Some issues found in the Ensemble gold standard data set:

  • The gold standard is not completed from the brat annotation:
    • As for the non-word gold standard, there are 7 annotations that does not have the corrected spelling. The original program does not change these annotated text at all.
      	- Warning: no tarTxt: 62|T1|ToMerge|173|182|T_OK|life long|
      	- Warning: no tarTxt: 14514|T9|ToMerge|334|341|T_OK|my selp|
      	- Warning: no tarTxt: 16823|T2|ToMerge|36|46|T_OK|After noon|
      	- Warning: no tarTxt: 18203|T1|ToSplit|60|71|T_OK|PTHrPeptide|
      	- Warning: no tarTxt: 11665|T1|Misspelling|90|96|T_OK|Btensl|
      	- Warning: no tarTxt: 15759|T22|Misspelling|366|376|T_OK|depresants|
      	
    • A new program is developed to generate the gold-standard to check the algorithm. The results show 5 files with 6 differences. They are:
      • Unicode: 4 files with 5 differences (11199.txt, 12085.txt, 12624.txt, 13090.txt)
        =>This is FP because the diff does not handle Unicode well and the baseline does not use UTF-8.
      • extra space: 1 file (73.txt)
    • nonWord.diff.txt
  • The program used to calculate the Precision/recall and F1 seems not work 100% correct. Here are some observed issue (use non-word for example):
    • There are 851 annotation tags from brat for non-word gold standard (misspell, merge, split, punctuation). However, only 814 total relevant (TP + FN) from the program.

    • Use 2.txt as example, here are 4 difference:
      • 2|T2|Punctuation|1423|1432|Thank-you|Thank you
        => Included with other tags:
        2|T20|ToSplit|1414|1432|anorexia?Thank-you|anorexia? Thank you

      • 2|T12|ToSplit|831|844|anorexia?8) |anorexia? 8)
      • 2|T10|Misspelling|773|781|year?(in|year? (in
      • 2|T9|ToSplit|701|712|anorexia?6)|anorexia? 6)
        Anything with '?' are not calculated?? (bug?)

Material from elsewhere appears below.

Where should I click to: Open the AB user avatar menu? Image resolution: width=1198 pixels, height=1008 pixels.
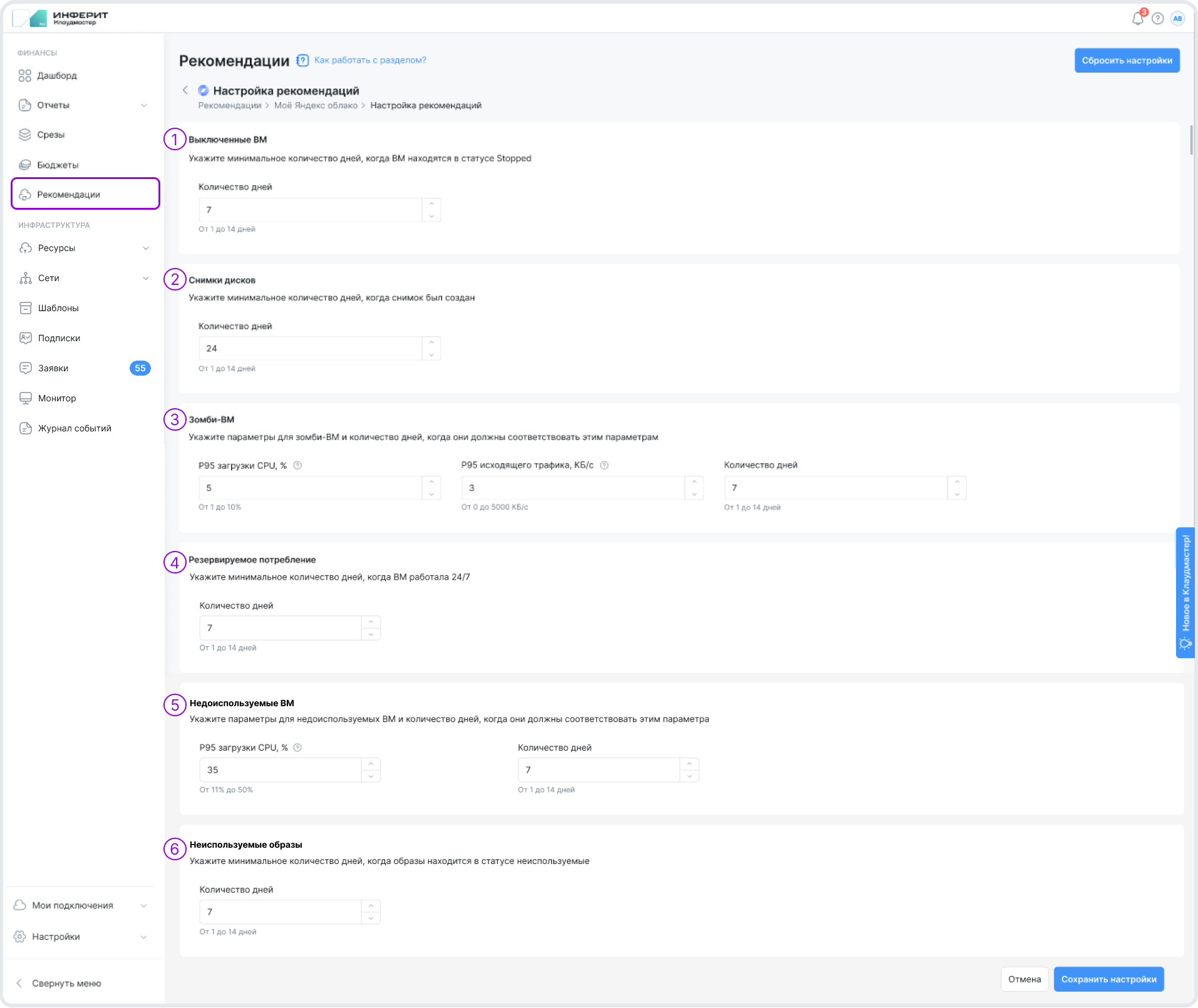1177,19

      ================= Not Included ==================
      2|T12|ToSplit|831|844|anorexia?8)  |anorexia? 8)
      2|T10|Misspelling|773|781|year?(in|year? (in
      2|T9|ToSplit|701|712|anorexia?6)|anorexia? 6)
      ================= Included by other tag T20 =========
      2|T2|Punctuation|1423|1432|Thank-you|Thank you
      ================== TP ==================
      2|T11|ToSplit|791|796|7)How|7) How
      2|T18|ToSplit|1257|1263|14)Who|14) Who
      2|T13|ToSplit|910|915|9)Can|9) Can
      2|T4|ToSplit|433|440|1)Where|1) Where
      2|T17|ToSplit|1203|1209|13)Why|13) Why
      2|T15|ToSplit|1054|1061|11)What|11) What
      2|T14|ToSplit|978|984|10)How|10) How
      2|T5|ToSplit|477|483|2)When|2) When
      2|T19|ToSplit|1352|1358|one(or|one (or
      2|T16|ToSplit|1137|1143|12)Are|12) Are
      2|T8|ToSplit|675|681|5)What|5) What
      2|T7|ToSplit|617|623|4)What|4) What
      2|T6|ToSplit|536|541|3)Why|3) Why
      ==================== FN ==================
      2|T3|Misspelling|107|116|year-long|yearlong
      2|T20|ToSplit|1414|1432|anorexia?Thank-you|anorexia? Thank you
      2|T1|Misspelling|311|323|MedicinePlus|MedlinePlus
      

    • The non-word gold-std should have 834 total relevant:
      • misspell tags no: 436
      • split tags no: 312
      • merge tags no: 45
      • punctuation tags no: 58

      • duplicated tag by contain (not contain by real-word or grammatical: 17)
        	2|T2|Punctuation|1423|1432|T_C_T20|Thank-you|Thank you
        	23|T5|Misspelling|255|258|T_C_T4|plz|please
        	11186|T19|Misspelling|522|525|T_C_T5|pls|please
        	11186|T9|Misspelling|360|367|T_C_T16|SEGMENS|SEGMENTS
        	11243|T4|Misspelling|51|55|T_C_T1|neef|need
        	11243|T2|Misspelling|42|51|T_C_T1|menimgtis|meningitis
        	12235|T1|Misspelling|80|88|T_C_T8|treatmet|treatment
        	13347|T7|Misspelling|137|140|T_C_T3|plz|please
        	14514|T7|Misspelling|337|341|T_C_T9|selp|self
        	15759|T22|Misspelling|366|376|T_C_T1|depresants|
        	16481|T8|Misspelling|421|425|T_C_T5|anyt|any
        	17170|T5|ToMerge|138|143|T_C_T8|i 'll|. i'll
        	17170|T4|Misspelling|130|136|T_C_T8|"|"
        	17740|T12|Misspelling|429|437|T_C_T6|treament|treatment
        	17757|T9|Punctuation|692|695|T_C_T8|etc|etc.
        	18341|T9|Punctuation|168|171|T_C_T4|etc|etc.
        	18341|T3|ToMerge|122|134|T_C_T7|cryo surgery|cryosurgery
        	

      • non-word no: 436 + 312 + 45 + 58 - 17 = 834 (not 814, number from baseline??)